PCB provides the electrical interconnections between components and is found in virtually all electronics products. PCBs are used in both desktop and laptop computers. They serve as the foundation for many internal computer components, such as video cards, controller cards, network interface cards, and expansion cards. These components all connect to the motherboard, which is also a printed circuit board.
While PCBs are often associated with computers, they are used in many other electronic devices besides PCs. Most TVs, radios, digital cameras, cellphones, and tablets include one or more printed circuit boards.
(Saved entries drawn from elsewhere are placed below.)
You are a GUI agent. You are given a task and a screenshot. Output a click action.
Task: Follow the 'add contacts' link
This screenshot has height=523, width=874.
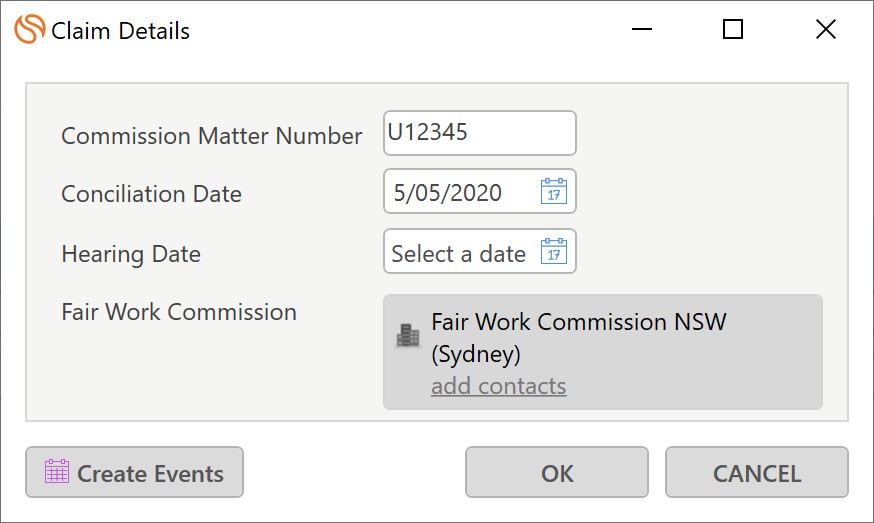click(x=498, y=386)

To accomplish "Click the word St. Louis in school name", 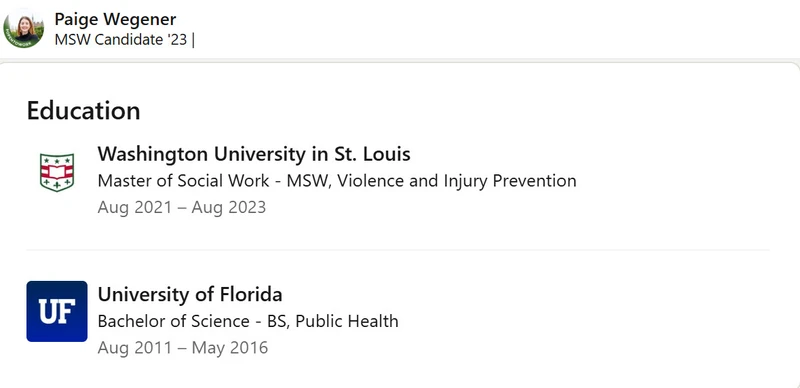I will click(372, 154).
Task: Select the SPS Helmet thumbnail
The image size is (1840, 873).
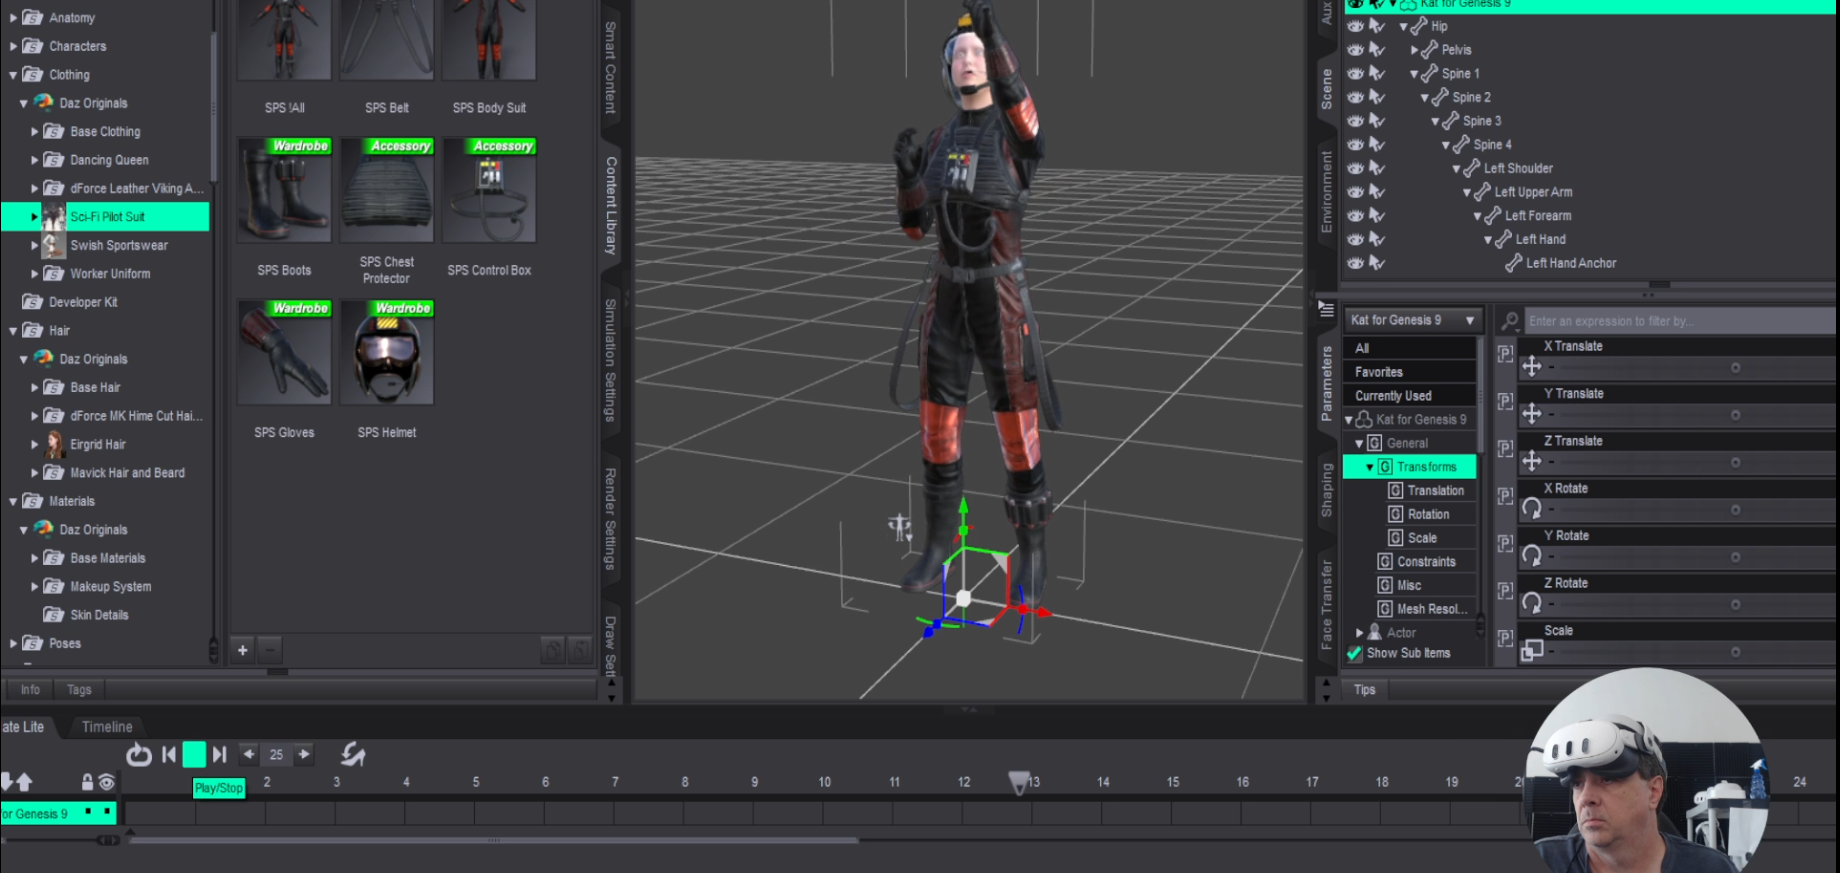Action: [x=387, y=355]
While the PCBs found in mobile devices look similar to those found in desktop computers and large electronics, they are typically thinner and contain finer circuitry.
Printed circuit board manufacturing is highly complicated, requiring large equipment investments and over 50 process steps. The PCB industry, like the larger electronics industry, has always had a global component Only in the past 4 years. The necessary investment in equipment increases as demand for more sophisticated PCBs grows, favoring large manufacturers with considerable financial resources. Many of the high-speed, miniaturized printed circuit boards are now manufactured in clean rooms with the same health and safety problems posed by other microelectronics manufacturing. Asia produces three-fourths of the world’s printed circuit boards. In Asian countries, glycol ethers are the major solvents used in the printed circuit board industry. Most PCB manufacturers in the United States are small or medium-sized, with limited capability to invest in research and development, and with uncertain futures. IBM recently sold the last of its PCB manufacturing capability, and with the exception of some defense contractors, there are few US companies in a position to compete in the world market.